21 Jan 07
There are almost as many different ways to install Linux as there are different distributions, so I can't provide specific directions here. However, I will give you a basic outline of what you will need to do, and the installation instructions for your distribution can fill in the details.
First, you need to decided what you are going to use as an installation medium. Some distributions offer an FTP or NFS install, which is usually the fastest. Almost all distributions offer a bootable CD install, which is usually the easiest way to get Linux installed, and I suggest you try a CD install if you new to Linux. There are a few different ways to get a Linux CD.
The most common way is to download the .iso images from your distribution's web site, then burn that image onto a CD. When you download the image, make sure to get the correct version for the type of computer you will be installing Linux on. If you are installing on a PC-compatible computer, you will want the “i386” version. There might also be other “x86” versions (like 586), which should also work fine. If you are installing on a Mac, then you will want the PPC version.
An .iso is a binary image of a CD, so make sure that when you burn it to a CD, you select the option to “Make CD from an Image” or however your CD burning program words it. I've had good luck using ISORecorder under Windows.
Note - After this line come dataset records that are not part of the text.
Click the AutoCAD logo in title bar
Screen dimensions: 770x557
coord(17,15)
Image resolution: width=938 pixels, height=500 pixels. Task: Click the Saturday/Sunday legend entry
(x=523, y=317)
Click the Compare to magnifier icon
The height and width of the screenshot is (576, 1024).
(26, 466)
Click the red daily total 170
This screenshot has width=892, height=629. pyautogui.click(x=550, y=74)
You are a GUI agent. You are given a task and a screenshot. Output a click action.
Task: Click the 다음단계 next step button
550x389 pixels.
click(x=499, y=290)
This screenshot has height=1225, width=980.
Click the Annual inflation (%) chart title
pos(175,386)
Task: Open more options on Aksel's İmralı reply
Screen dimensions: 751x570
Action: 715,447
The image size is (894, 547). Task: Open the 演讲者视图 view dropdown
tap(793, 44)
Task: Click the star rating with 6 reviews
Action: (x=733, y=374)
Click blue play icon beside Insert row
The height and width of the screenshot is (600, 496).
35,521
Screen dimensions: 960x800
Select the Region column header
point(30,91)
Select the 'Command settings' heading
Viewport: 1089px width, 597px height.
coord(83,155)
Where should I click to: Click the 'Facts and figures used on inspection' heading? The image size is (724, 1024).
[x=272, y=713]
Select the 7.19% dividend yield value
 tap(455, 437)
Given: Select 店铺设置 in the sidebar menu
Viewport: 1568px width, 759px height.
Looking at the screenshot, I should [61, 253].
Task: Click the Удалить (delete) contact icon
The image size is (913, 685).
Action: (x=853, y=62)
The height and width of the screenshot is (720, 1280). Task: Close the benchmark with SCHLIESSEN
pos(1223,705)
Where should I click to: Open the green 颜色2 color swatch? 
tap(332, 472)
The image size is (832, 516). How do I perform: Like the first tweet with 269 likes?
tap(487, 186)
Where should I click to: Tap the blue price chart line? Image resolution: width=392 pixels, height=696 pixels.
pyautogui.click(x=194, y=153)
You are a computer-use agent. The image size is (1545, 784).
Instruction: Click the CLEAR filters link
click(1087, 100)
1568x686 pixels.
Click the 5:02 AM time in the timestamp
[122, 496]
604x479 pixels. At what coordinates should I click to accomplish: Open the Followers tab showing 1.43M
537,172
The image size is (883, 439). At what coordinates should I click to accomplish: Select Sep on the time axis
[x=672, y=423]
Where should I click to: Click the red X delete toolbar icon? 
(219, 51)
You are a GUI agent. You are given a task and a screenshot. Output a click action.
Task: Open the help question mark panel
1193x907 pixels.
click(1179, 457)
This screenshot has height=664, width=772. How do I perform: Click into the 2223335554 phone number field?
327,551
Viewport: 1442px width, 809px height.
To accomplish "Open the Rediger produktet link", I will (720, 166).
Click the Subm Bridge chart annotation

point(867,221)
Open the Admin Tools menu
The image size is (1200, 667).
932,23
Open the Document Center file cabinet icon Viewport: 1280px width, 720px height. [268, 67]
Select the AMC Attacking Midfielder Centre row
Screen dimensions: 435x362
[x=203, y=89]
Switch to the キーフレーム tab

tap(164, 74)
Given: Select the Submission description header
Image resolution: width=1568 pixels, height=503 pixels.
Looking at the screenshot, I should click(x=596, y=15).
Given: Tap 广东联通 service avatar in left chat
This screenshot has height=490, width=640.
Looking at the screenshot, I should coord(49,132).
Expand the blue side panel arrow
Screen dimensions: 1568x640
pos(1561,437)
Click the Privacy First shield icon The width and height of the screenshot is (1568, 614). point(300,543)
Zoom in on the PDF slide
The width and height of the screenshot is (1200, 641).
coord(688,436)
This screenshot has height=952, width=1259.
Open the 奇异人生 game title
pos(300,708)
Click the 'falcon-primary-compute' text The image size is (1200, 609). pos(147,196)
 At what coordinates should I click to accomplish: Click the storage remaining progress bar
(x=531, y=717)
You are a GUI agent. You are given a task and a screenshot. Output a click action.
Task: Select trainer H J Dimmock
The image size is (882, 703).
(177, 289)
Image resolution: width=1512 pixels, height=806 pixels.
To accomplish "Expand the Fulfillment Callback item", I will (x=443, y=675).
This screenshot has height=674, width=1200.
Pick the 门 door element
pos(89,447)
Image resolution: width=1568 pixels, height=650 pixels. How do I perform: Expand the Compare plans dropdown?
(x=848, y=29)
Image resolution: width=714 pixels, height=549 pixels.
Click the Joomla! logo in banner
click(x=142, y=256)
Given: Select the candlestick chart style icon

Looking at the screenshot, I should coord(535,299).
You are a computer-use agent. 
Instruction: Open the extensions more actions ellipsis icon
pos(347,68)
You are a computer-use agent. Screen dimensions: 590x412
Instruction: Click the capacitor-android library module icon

I recommend that you download the files with BitTorrent in order to get the file as fast as possible. If you don't want to download it and burn it yourself, there are a few other ways to get a CD. Ubuntu will ship you CD's for free. You just have to ask nicely. Also, you can buy almost any distribution and have it shipped to you for a reasonable price at distrowatch.
Once you have the CD, the next step is to prepare your computer for the installation. Back up any files you are going to want to keep. If you want to have both Windows and Linux on your computer (called “dual booting”), you may want to partition your drives before you start the install using the Windows Disk Manager or a program such as partition magic. If you do intend to dual-boot, install Windows first and Linux second. Most Linux installation programs can help you set up dual booting. The Windows installation process is famous for changing the boot manager, which can be confusing for new people to fix, so save yourself some frustartion and install Linux after you finish the Windows install.
You may want to have a laptop or another computer handy in case you have some questions as you are installing. That way, you can easily have this guide and Google at your fingertips. You can also have your distribution installation notes in front of you. If you don't have another computer handy, I suggest you at least print out the installation instructions for your distribution.
Put your Linux CD into the drive and reboot your computer. It will go through a short setup process and then take you to the installation program. If it takes you to a flashing prompt, you can usually just press ENTER to start the installation. If it takes you to a graphical desktop, there will probably be an “Installer” icon on the desktop to get you going. From there, just follow the prompts. It is usually self-explanatory. Again, if you have questions, your distribution installation notes are the best place to look. The next best place to get help is in the forums for your distribution. You can ask in the Radified forums if you need some direction. Google is also your friend.